When former President Barack Obama's second term was coming to an end, his administration was hustling to protect any and all evidence relating to then President-elect Donald Trump and Russia. According to a new report from The New York Times, the Obama administration spread information about Russian interference across the government. The goal of this, according to The Times, was to ensure that there was a trail of intelligence for future investigations.
Although evidence proving collusion between Russia and the Trump campaign have not surfaced, American allies such as Britain and the Netherlands have provided detailed information about rendezvous in Europe involving associates of Trump and Russian President Vladimir Putin, according to three former American officials who spoke to The Times on the condition of anonymity.

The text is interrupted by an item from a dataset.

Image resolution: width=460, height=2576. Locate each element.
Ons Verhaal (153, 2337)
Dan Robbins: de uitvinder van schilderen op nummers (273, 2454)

This was not the only bombshell from The Times' report. American intelligence agencies have also intercepted Russian communiqués that discussed contacts with Trump associates.
The Obama administration, distrustful of Trump and the majority party in power, found it necessary to do whatever it took to keep the intelligence trail alive. Former Obama aides told The Times that none of these efforts were directed by the former president.
Current White House Press Secretary Sean Spicer said that this report only confirms that Obama was trying to undermine his successor.
"The only new piece of information that has come to light is that political appointees in the Obama administration have sought to create a false narrative to make an excuse for their own defeat in the election," Spicer said. "There continues to be no there, there."
Last night, The Washington Post reported that Jeff Sessions, the recently confirmed attorney general, had met with the Russian ambassador despite his claims otherwise. The FBI is currently investigating Russia's contacts with the Trump campaign, according to The Times. Sessions is a subject of that investigation.